* _REQUIRED ACTION_: Set down the listing below again, exactly as written.

* _WORKING DATA_:
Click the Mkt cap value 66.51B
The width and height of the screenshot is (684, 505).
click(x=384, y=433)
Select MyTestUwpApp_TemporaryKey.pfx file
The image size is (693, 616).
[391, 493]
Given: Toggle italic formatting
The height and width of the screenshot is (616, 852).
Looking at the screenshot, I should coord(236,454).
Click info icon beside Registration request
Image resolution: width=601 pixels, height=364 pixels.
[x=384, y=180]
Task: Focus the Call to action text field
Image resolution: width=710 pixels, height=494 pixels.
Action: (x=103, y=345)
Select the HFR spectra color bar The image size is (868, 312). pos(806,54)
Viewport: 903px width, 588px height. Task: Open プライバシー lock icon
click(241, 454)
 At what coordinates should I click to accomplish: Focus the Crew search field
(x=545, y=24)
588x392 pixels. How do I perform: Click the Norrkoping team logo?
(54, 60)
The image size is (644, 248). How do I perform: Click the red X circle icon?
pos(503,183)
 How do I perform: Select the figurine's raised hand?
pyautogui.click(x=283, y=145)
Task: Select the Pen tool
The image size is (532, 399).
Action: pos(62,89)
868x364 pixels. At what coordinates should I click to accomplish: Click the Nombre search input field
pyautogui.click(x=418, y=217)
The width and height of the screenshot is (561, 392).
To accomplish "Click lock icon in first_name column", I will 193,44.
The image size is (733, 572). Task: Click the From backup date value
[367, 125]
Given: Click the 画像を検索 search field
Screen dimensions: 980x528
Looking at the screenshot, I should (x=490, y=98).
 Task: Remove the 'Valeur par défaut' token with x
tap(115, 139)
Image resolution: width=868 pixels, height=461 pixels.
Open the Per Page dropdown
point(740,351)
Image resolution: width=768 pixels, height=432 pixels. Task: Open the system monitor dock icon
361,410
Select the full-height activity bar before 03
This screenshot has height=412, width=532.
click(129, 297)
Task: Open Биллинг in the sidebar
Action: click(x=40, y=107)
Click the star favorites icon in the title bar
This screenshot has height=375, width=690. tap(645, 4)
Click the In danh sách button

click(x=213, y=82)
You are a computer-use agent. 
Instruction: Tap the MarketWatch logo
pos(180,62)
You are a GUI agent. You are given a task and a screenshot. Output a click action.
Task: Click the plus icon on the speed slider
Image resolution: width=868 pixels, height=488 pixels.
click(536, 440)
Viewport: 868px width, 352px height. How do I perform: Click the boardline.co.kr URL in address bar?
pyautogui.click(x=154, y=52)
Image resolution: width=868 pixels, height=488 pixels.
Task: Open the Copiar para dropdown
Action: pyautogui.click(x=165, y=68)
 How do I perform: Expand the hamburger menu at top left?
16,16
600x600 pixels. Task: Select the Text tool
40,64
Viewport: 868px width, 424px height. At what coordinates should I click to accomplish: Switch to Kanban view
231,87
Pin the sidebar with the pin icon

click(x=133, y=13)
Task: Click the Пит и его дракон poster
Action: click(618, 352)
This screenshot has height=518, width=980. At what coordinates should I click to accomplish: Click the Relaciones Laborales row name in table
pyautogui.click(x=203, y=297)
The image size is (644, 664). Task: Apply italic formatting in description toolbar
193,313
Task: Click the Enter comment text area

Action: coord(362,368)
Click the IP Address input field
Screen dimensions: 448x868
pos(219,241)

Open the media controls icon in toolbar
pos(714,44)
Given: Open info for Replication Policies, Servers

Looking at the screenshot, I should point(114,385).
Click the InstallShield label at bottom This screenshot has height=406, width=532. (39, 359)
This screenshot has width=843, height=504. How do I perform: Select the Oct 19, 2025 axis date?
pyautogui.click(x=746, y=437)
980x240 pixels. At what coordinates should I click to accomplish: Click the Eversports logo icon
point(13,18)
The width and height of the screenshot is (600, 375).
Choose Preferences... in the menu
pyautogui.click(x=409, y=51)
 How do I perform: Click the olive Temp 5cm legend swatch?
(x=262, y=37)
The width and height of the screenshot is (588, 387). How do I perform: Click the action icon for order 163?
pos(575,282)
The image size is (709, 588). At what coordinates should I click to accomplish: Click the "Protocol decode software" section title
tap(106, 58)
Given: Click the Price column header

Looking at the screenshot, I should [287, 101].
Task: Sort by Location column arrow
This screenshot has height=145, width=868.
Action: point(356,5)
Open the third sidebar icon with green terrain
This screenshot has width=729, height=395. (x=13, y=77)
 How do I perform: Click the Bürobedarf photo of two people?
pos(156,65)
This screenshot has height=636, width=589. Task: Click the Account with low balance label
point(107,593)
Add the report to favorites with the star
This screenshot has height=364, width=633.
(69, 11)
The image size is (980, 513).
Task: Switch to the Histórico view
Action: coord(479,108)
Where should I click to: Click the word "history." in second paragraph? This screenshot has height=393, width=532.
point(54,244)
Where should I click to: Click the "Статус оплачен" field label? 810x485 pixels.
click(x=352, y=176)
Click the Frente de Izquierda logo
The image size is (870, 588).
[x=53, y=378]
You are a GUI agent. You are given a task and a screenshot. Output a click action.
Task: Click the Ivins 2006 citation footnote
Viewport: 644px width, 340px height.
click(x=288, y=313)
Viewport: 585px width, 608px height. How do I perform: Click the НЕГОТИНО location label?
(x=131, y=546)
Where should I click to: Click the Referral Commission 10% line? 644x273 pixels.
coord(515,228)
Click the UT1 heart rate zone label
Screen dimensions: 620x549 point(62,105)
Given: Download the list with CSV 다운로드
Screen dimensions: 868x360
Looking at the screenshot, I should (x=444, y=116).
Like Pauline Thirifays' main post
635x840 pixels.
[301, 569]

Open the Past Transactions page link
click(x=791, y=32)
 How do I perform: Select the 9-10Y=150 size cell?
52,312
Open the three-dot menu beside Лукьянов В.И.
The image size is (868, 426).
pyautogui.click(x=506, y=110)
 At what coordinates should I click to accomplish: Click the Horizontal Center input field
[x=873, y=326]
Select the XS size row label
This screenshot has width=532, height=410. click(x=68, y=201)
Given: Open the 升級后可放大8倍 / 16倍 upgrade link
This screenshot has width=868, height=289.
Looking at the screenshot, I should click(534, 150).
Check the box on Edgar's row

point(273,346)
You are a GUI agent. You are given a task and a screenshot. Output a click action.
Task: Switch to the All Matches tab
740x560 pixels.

* _RESPONSE AREA_:
Click the Mkt cap value 66.51B
The width and height of the screenshot is (684, 505).
click(x=384, y=433)
Select MyTestUwpApp_TemporaryKey.pfx file
The image size is (693, 616).
[391, 493]
Given: Toggle italic formatting
The height and width of the screenshot is (616, 852).
Looking at the screenshot, I should coord(236,454).
Click info icon beside Registration request
Image resolution: width=601 pixels, height=364 pixels.
[x=384, y=180]
Task: Focus the Call to action text field
Image resolution: width=710 pixels, height=494 pixels.
Action: (x=103, y=345)
Select the HFR spectra color bar The image size is (868, 312). pos(806,54)
Viewport: 903px width, 588px height. Task: Open プライバシー lock icon
click(241, 454)
 At what coordinates should I click to accomplish: Focus the Crew search field
(x=545, y=24)
588x392 pixels. How do I perform: Click the Norrkoping team logo?
(54, 60)
The image size is (644, 248). How do I perform: Click the red X circle icon?
pos(503,183)
 How do I perform: Select the figurine's raised hand?
pyautogui.click(x=283, y=145)
Task: Select the Pen tool
The image size is (532, 399).
Action: pos(62,89)
868x364 pixels. At what coordinates should I click to accomplish: Click the Nombre search input field
pyautogui.click(x=418, y=217)
The width and height of the screenshot is (561, 392).
To accomplish "Click lock icon in first_name column", I will 193,44.
The image size is (733, 572). Task: Click the From backup date value
[367, 125]
Given: Click the 画像を検索 search field
Screen dimensions: 980x528
Looking at the screenshot, I should (x=490, y=98).
 Task: Remove the 'Valeur par défaut' token with x
tap(115, 139)
Image resolution: width=868 pixels, height=461 pixels.
Open the Per Page dropdown
point(740,351)
Image resolution: width=768 pixels, height=432 pixels. Task: Open the system monitor dock icon
361,410
Select the full-height activity bar before 03
This screenshot has height=412, width=532.
click(129, 297)
Task: Open Биллинг in the sidebar
Action: click(x=40, y=107)
Click the star favorites icon in the title bar
This screenshot has height=375, width=690. tap(645, 4)
Click the In danh sách button

click(x=213, y=82)
You are a computer-use agent. 
Instruction: Tap the MarketWatch logo
pos(180,62)
You are a GUI agent. You are given a task and a screenshot. Output a click action.
Task: Click the plus icon on the speed slider
Image resolution: width=868 pixels, height=488 pixels.
click(536, 440)
Viewport: 868px width, 352px height. How do I perform: Click the boardline.co.kr URL in address bar?
pyautogui.click(x=154, y=52)
Image resolution: width=868 pixels, height=488 pixels.
Task: Open the Copiar para dropdown
Action: pyautogui.click(x=165, y=68)
 How do I perform: Expand the hamburger menu at top left?
16,16
600x600 pixels. Task: Select the Text tool
40,64
Viewport: 868px width, 424px height. At what coordinates should I click to accomplish: Switch to Kanban view
231,87
Pin the sidebar with the pin icon

click(x=133, y=13)
Task: Click the Пит и его дракон poster
Action: click(618, 352)
This screenshot has height=518, width=980. At what coordinates should I click to accomplish: Click the Relaciones Laborales row name in table
pyautogui.click(x=203, y=297)
The image size is (644, 664). Task: Apply italic formatting in description toolbar
193,313
Task: Click the Enter comment text area

Action: coord(362,368)
Click the IP Address input field
Screen dimensions: 448x868
pos(219,241)

Open the media controls icon in toolbar
pos(714,44)
Given: Open info for Replication Policies, Servers

Looking at the screenshot, I should point(114,385).
Click the InstallShield label at bottom This screenshot has height=406, width=532. (39, 359)
This screenshot has width=843, height=504. How do I perform: Select the Oct 19, 2025 axis date?
pyautogui.click(x=746, y=437)
980x240 pixels. At what coordinates should I click to accomplish: Click the Eversports logo icon
point(13,18)
The width and height of the screenshot is (600, 375).
Choose Preferences... in the menu
pyautogui.click(x=409, y=51)
 How do I perform: Click the olive Temp 5cm legend swatch?
(x=262, y=37)
The width and height of the screenshot is (588, 387). How do I perform: Click the action icon for order 163?
pos(575,282)
The image size is (709, 588). At what coordinates should I click to accomplish: Click the "Protocol decode software" section title
tap(106, 58)
Given: Click the Price column header

Looking at the screenshot, I should [287, 101].
Task: Sort by Location column arrow
This screenshot has height=145, width=868.
Action: point(356,5)
Open the third sidebar icon with green terrain
This screenshot has width=729, height=395. (x=13, y=77)
 How do I perform: Click the Bürobedarf photo of two people?
pos(156,65)
This screenshot has height=636, width=589. Task: Click the Account with low balance label
point(107,593)
Add the report to favorites with the star
This screenshot has height=364, width=633.
(69, 11)
The image size is (980, 513).
Task: Switch to the Histórico view
Action: coord(479,108)
Where should I click to: Click the word "history." in second paragraph? This screenshot has height=393, width=532.
point(54,244)
Where should I click to: Click the "Статус оплачен" field label? 810x485 pixels.
click(x=352, y=176)
Click the Frente de Izquierda logo
The image size is (870, 588).
[x=53, y=378]
You are a GUI agent. You are given a task and a screenshot. Output a click action.
Task: Click the Ivins 2006 citation footnote
Viewport: 644px width, 340px height.
click(x=288, y=313)
Viewport: 585px width, 608px height. How do I perform: Click the НЕГОТИНО location label?
(x=131, y=546)
Where should I click to: Click the Referral Commission 10% line? 644x273 pixels.
coord(515,228)
Click the UT1 heart rate zone label
Screen dimensions: 620x549 point(62,105)
Given: Download the list with CSV 다운로드
Screen dimensions: 868x360
Looking at the screenshot, I should (x=444, y=116).
Like Pauline Thirifays' main post
635x840 pixels.
[301, 569]

Open the Past Transactions page link
click(x=791, y=32)
 How do I perform: Select the 9-10Y=150 size cell?
52,312
Open the three-dot menu beside Лукьянов В.И.
The image size is (868, 426).
pyautogui.click(x=506, y=110)
 At what coordinates should I click to accomplish: Click the Horizontal Center input field
[x=873, y=326]
Select the XS size row label
This screenshot has width=532, height=410. click(x=68, y=201)
Given: Open the 升級后可放大8倍 / 16倍 upgrade link
This screenshot has width=868, height=289.
Looking at the screenshot, I should click(534, 150).
Check the box on Edgar's row

point(273,346)
You are a GUI agent. You are given a task and a screenshot. Output a click action.
Task: Switch to the All Matches tab
740x560 pixels.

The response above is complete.